Cloudflare Workers

@pompelmi/cloudflare is the official pompelmi adapter for Cloudflare Workers. It scans file uploads for malware by streaming them to a remote ClamAV (clamd) instance using the INSTREAM protocol.

The package uses Web APIs only — fetch, FormData, ArrayBuffer, and Cloudflare's connect() socket API from cloudflare:sockets. No Node.js built-ins, no native bindings.

Requirements

Cloudflare Workers cannot run clamd locally. You need a publicly reachable clamd instance. Options:

Option	Description
VPS + open port	Run clamd on a virtual machine and expose port 3310. Add firewall rules to restrict access to Cloudflare's egress IPs.
Cloudflare Tunnel	Use cloudflared to expose a private clamd instance without opening a port. Most secure option.

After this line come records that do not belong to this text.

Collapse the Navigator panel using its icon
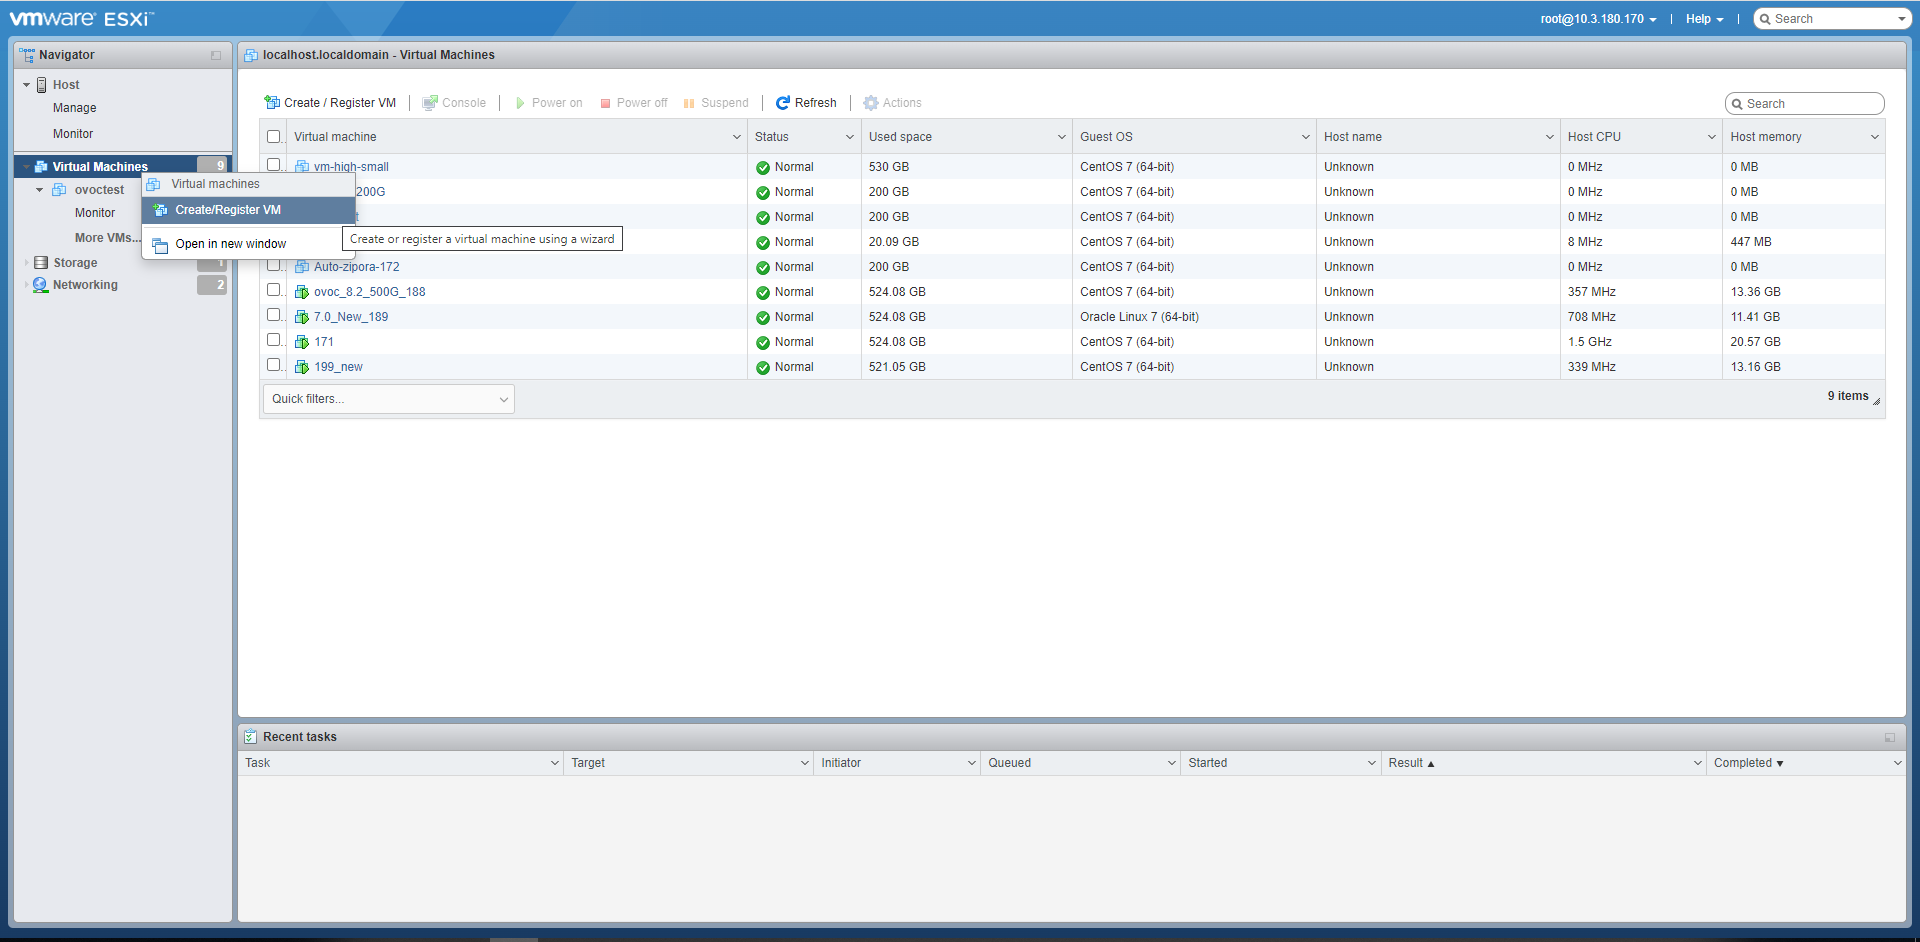 (216, 55)
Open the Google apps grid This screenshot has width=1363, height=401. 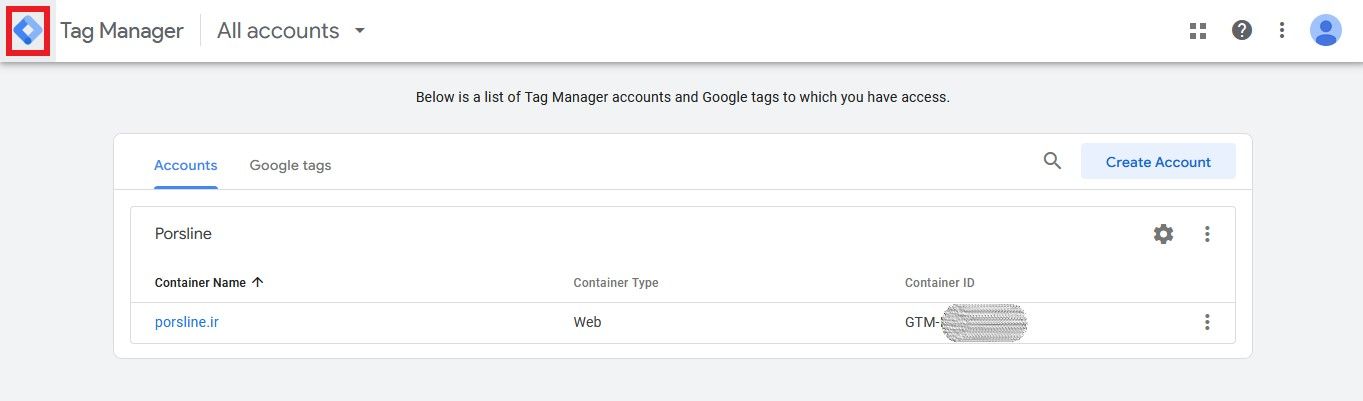point(1198,31)
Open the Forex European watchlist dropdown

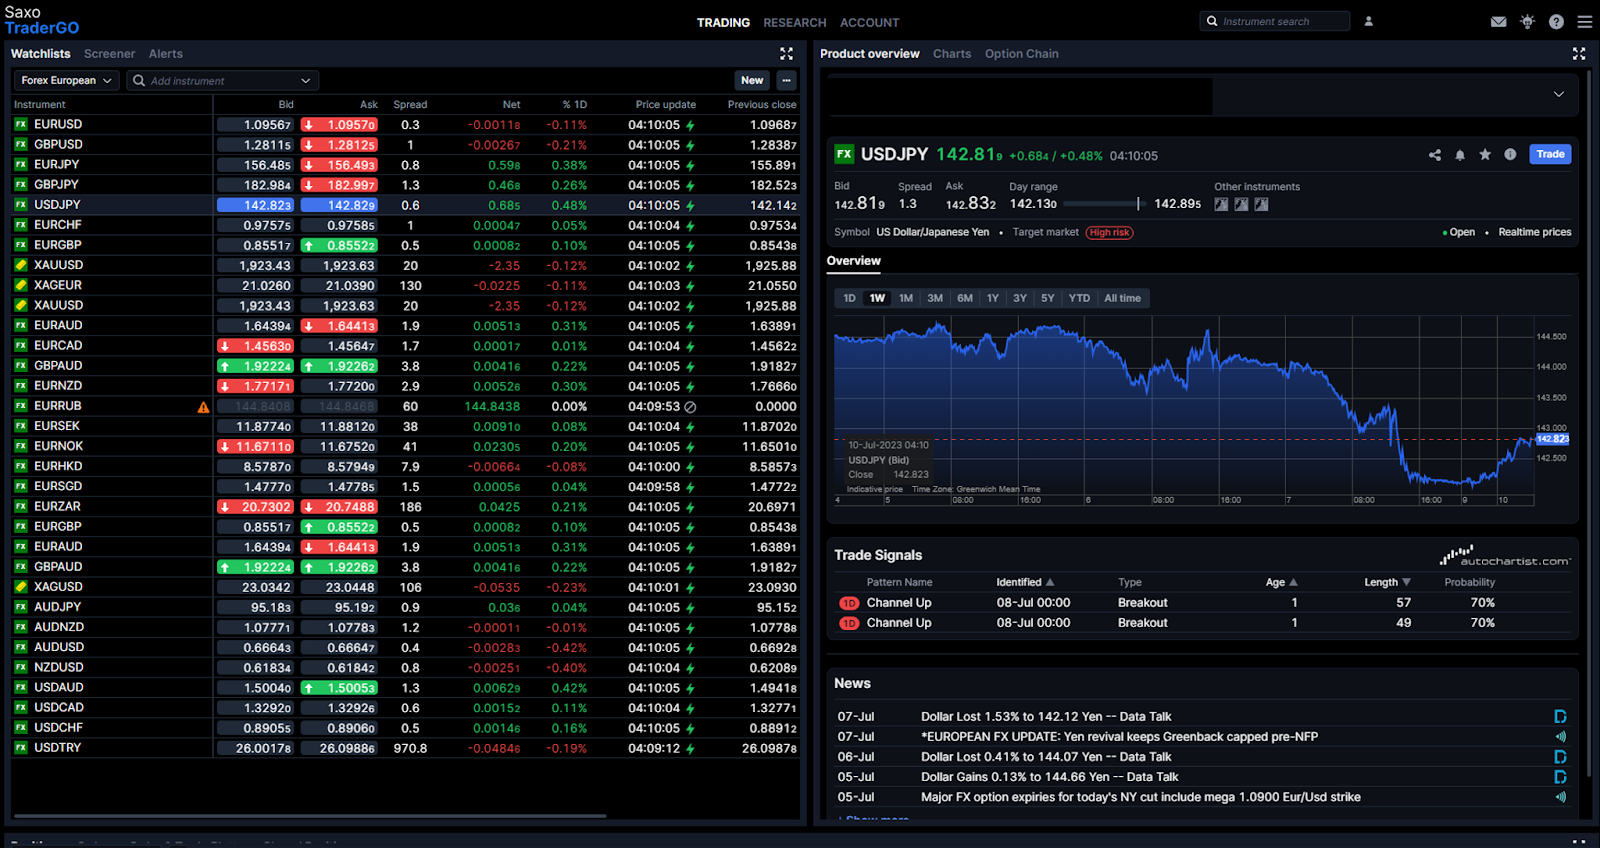click(66, 81)
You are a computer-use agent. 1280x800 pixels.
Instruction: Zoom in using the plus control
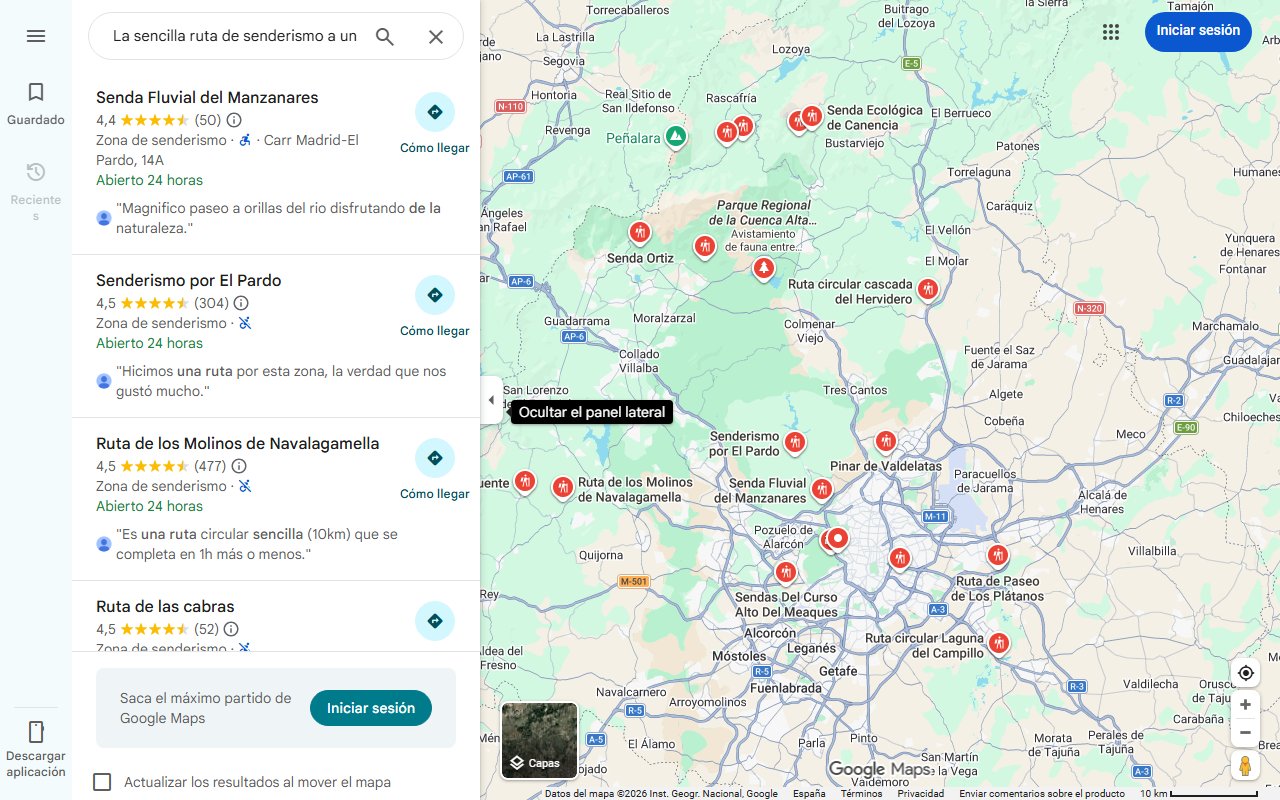1245,704

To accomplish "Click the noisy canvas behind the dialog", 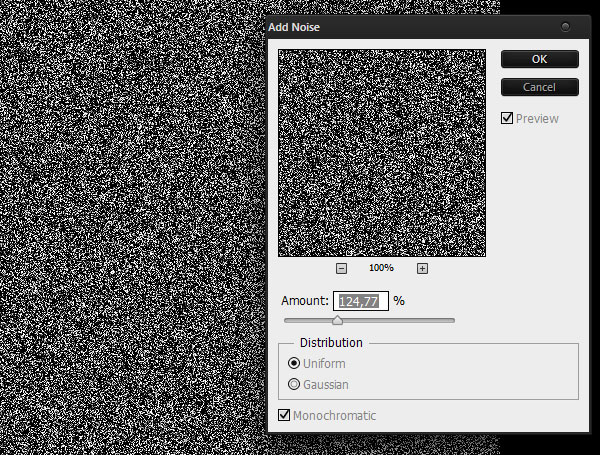I will 130,230.
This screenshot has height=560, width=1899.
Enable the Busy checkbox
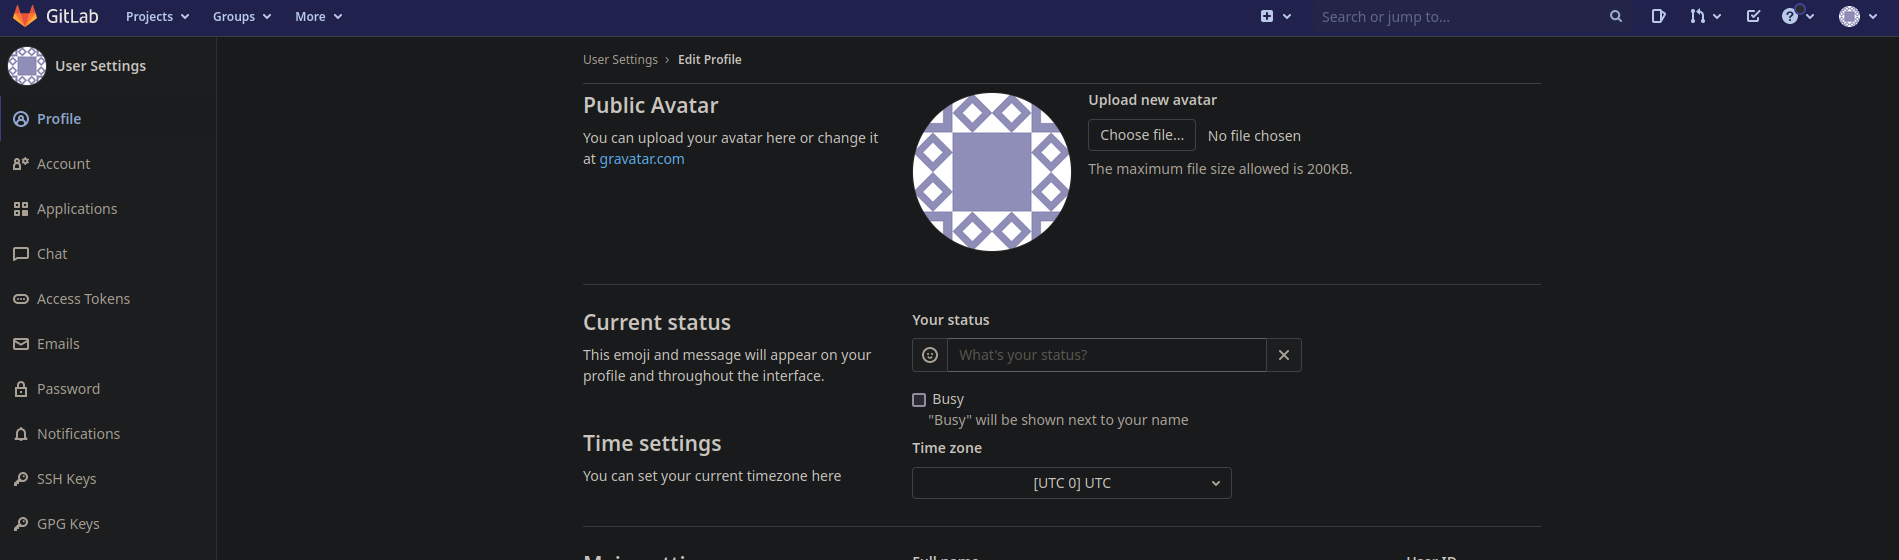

Security note: Never expose clamd directly to the public internet without access controls. Restrict clamd access using firewall rules or Cloudflare Tunnel.

Installation

npm i @pompelmi/cloudflare

Basic Usage

Scan an ArrayBuffer directly from a multipart form upload:

import { scanBuffer } from '@pompelmi/cloudflare';

export default {
  async fetch(request, env) {
    const formData = await request.formData();
    const file = formData.get('file');
    const buffer = await file.arrayBuffer();

    const result = await scanBuffer(buffer, {
      host: env.CLAMAV_HOST,
      port: parseInt(env.CLAMAV_PORT),
    });

    if (result !== 'clean') {
      return new Response('File rejected', { status: 422 });
    }

    return new Response('OK');
  },
};

scanRequest helper

scanRequest(request, options) handles the full form-read → scan → response cycle. It returns null for clean files, a Response(422) for malicious files, and a Response(500) on scan errors.

import { scanRequest } from '@pompelmi/cloudflare';

export default {
  async fetch(request, env) {
    const rejection = await scanRequest(request, {
      host: env.CLAMAV_HOST,
      port: parseInt(env.CLAMAV_PORT),
    });
    if (rejection) return rejection;

    // File is clean — proceed with your upload logic
    return new Response('File accepted');
  },
};

To scan a specific form field other than file:

const rejection = await scanRequest(request, {
  host: env.CLAMAV_HOST,
  port: parseInt(env.CLAMAV_PORT),
  field: 'attachment',
});

Wrangler Configuration

Copy wrangler.toml.example from the package and fill in your clamd details:

name = "my-worker"
main = "src/worker.js"
compatibility_date = "2024-01-01"

[vars]
CLAMAV_HOST = "your-clamd-host.example.com"
CLAMAV_PORT = "3310"

Use Wrangler secrets for production to avoid committing credentials:

wrangler secret put CLAMAV_HOST
wrangler secret put CLAMAV_PORT

API Reference

scanBuffer(buffer, options)

Parameter	Type	Description
`buffer`	ArrayBuffer	The file bytes to scan
`options.host`	string	clamd hostname or IP (required)
`options.port`	number	clamd port, typically 3310 (required)
`options.timeout`	number	Read timeout in ms (default: 15000)

Returns Promise<'clean' | 'malicious' | 'error'>.

scanRequest(request, options)

Parameter	Type	Description
`request`	Request	Cloudflare Workers Request object
`options.host`	string	clamd hostname or IP (required)
`options.port`	number	clamd port (required)
`options.field`	string	Form field name (default: `'file'`)
`options.timeout`	number	Read timeout in ms (default: 15000)

Returns Promise<Response | null> — null if clean, HTTP Response otherwise.

Remote clamd Setup

Start a clamd instance accessible over TCP using Docker:

docker run -d \
  --name clamd \
  -p 3310:3310 \
  clamav/clamav:latest

For a production deployment, use the Docker guide and restrict clamd to your Cloudflare Worker's outbound IP range.

For a zero-port-forwarding setup, use Cloudflare Tunnel to securely expose a private clamd instance.